VORLIEGENDER TEXTAUSZUG:
2 Ws 215/15 OLG Naumburg
13 OWi 189/15 AG Dessau-Roßlau
493 Js 6755/15 StA Dessau-Roßlau

In der Bußgeldsache

hat der Senat für Bußgeldsachen des Oberlandesgerichts Naumburg

am 5. November 2015

durch den Vorsitzenden Richter am Oberlandesgericht

b e s c h l o s s e n :

Auf die Rechtsbeschwerde des Betroffenen wird das Urteil des Amtsgerichts Dessau-Roßlau vom 18. Juni 2015 mit den Feststellungen aufgehoben.

Die Sache wird zu neuer Verhandlung und Entscheidung, auch über die Kosten des Rechtsmittels, an das Amtsgericht Wittenberg – Abteilung für Bußgeldsachen – verwiesen.

Gründe:

I.

Das Amtsgericht hat gegen den Betroffenen wegen vorsätzlicher verbotswidriger Benutzung eines Mobiltelefons als Führer eines Kraftfahrzeugs, indem er dieses aufnahm und hielt, eine Geldbuße und ein Fahrverbot verhängt. Dagegen richtet sich die Rechtsbeschwerde des Betroffenen, mit der er die Verletzung sachlichen Rechts rügt und das Verfahren beanstandet.

Die Generalstaatsanwaltschaft beantragt, das angefochtene Urteil aufzuheben.

II.

Das Rechtsmittel dringt bereits mit der Verfahrensrüge durch, auf die Sachrüge kommt es daher nicht mehr an.

1. Das Amtsgericht hat in der Hauptverhandlung einen rechtlichen Hinweis dahingehend erteilt, dass auch die Verhängung eines Fahrverbots in Betracht kommt. Der Verteidiger hat daraufhin die Aussetzung des Verfahrens beantragt, diesem Antrag wurde nicht stattgegeben. Damit wurde die Verteidigung unzulässig beschränkt.

Die Generalstaatsanwaltschaft hat insoweit in ihrer Zuschrift an den Senat vom 22. Oktober 2015 ausgeführt:

„Soweit die Rechtsbeschwerde einen Verstoß gegen § 46 Abs. 1 OWiG i. V. m. § 338 Nr. 8 StPO durch konkludente Ablehnung des gestellten Aussetzungsantrags nach Erteilung eines rechtlichen Hinweises in der Hauptverhandlung, dass auch ein Fahrverbot in Betracht komme, vorträgt, ist die Rüge in der gemäß § 79 Abs. 3 Satz 1 OWiG i. V. m. § 344 Abs. 2 Satz 2 StPO gebotenen Form erhoben, mithin zulässig.

Die Rüge ist auch begründet.

Grundsätzlich ist bei einem Abwesenheitsverfahren nach § 46 Abs. 1 i. V. m. § 265 Abs. 1, 2 StPO auf die Veränderung eines rechtlichen Gesichtspunktes hinzuweisen, wenn das Urteil von der rechtlichen Beurteilung der Tat im Bußgeldbescheid abweichen soll.

AUFGABENSTELLUNG:
Beantworten Sie anhand des Beschlusses:
(a) An welchem Datum wurde der Beschluss gefasst?
(b) An welches Gericht wird die Sache zu neuer Verhandlung und Entscheidung verwiesen?
(c) Von welchem Datum ist die Zuschrift der Generalstaatsanwaltschaft an den Senat?

BEREITGESTELLTES MATERIAL:
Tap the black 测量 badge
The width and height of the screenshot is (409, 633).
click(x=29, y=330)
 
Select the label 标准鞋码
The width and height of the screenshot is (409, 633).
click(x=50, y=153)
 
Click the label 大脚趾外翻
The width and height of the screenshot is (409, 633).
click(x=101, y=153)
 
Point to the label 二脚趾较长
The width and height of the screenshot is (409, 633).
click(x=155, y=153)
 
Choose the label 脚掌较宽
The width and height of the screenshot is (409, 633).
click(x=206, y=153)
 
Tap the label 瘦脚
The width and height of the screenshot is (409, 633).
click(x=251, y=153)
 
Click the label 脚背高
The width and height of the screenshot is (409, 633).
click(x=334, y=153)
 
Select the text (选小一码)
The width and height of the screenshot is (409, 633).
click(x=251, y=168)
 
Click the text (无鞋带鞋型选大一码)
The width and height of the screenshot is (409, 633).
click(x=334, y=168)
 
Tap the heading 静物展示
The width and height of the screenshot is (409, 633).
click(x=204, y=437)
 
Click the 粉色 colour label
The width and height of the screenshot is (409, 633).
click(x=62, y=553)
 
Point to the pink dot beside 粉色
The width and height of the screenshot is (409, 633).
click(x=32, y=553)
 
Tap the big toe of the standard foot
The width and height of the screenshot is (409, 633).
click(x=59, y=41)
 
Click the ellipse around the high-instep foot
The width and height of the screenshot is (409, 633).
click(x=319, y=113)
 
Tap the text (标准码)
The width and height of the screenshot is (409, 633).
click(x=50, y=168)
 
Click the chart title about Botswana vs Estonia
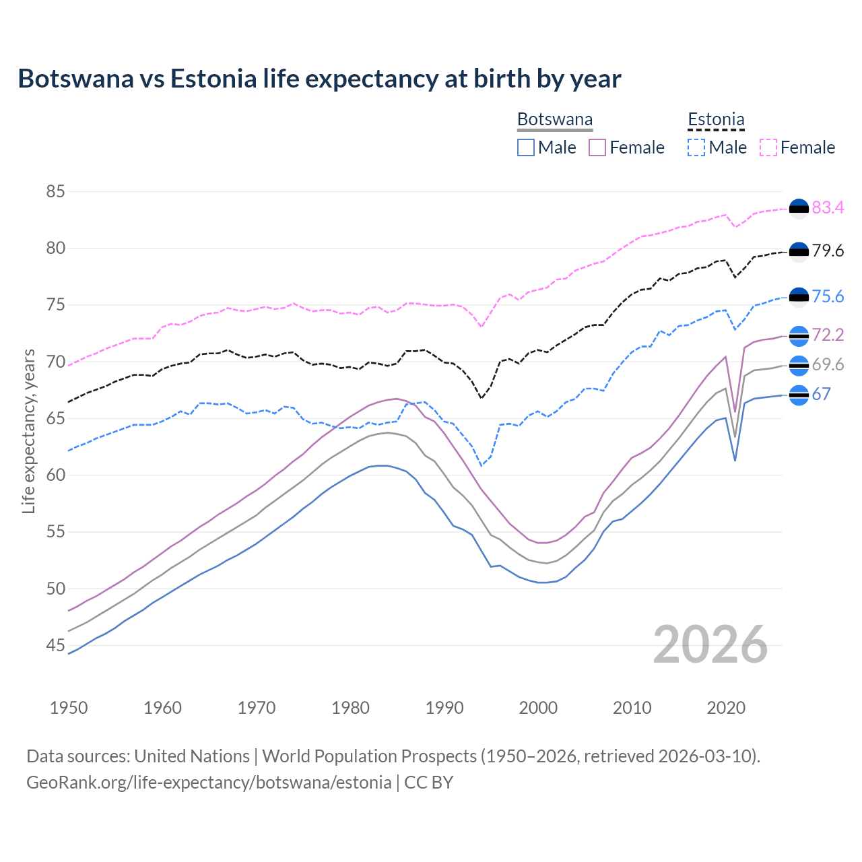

ERGEBNIS:
(a) Am 5. November 2015.
(b) An das Amtsgericht Wittenberg, Abteilung für Bußgeldsachen.
(c) Vom 22. Oktober 2015.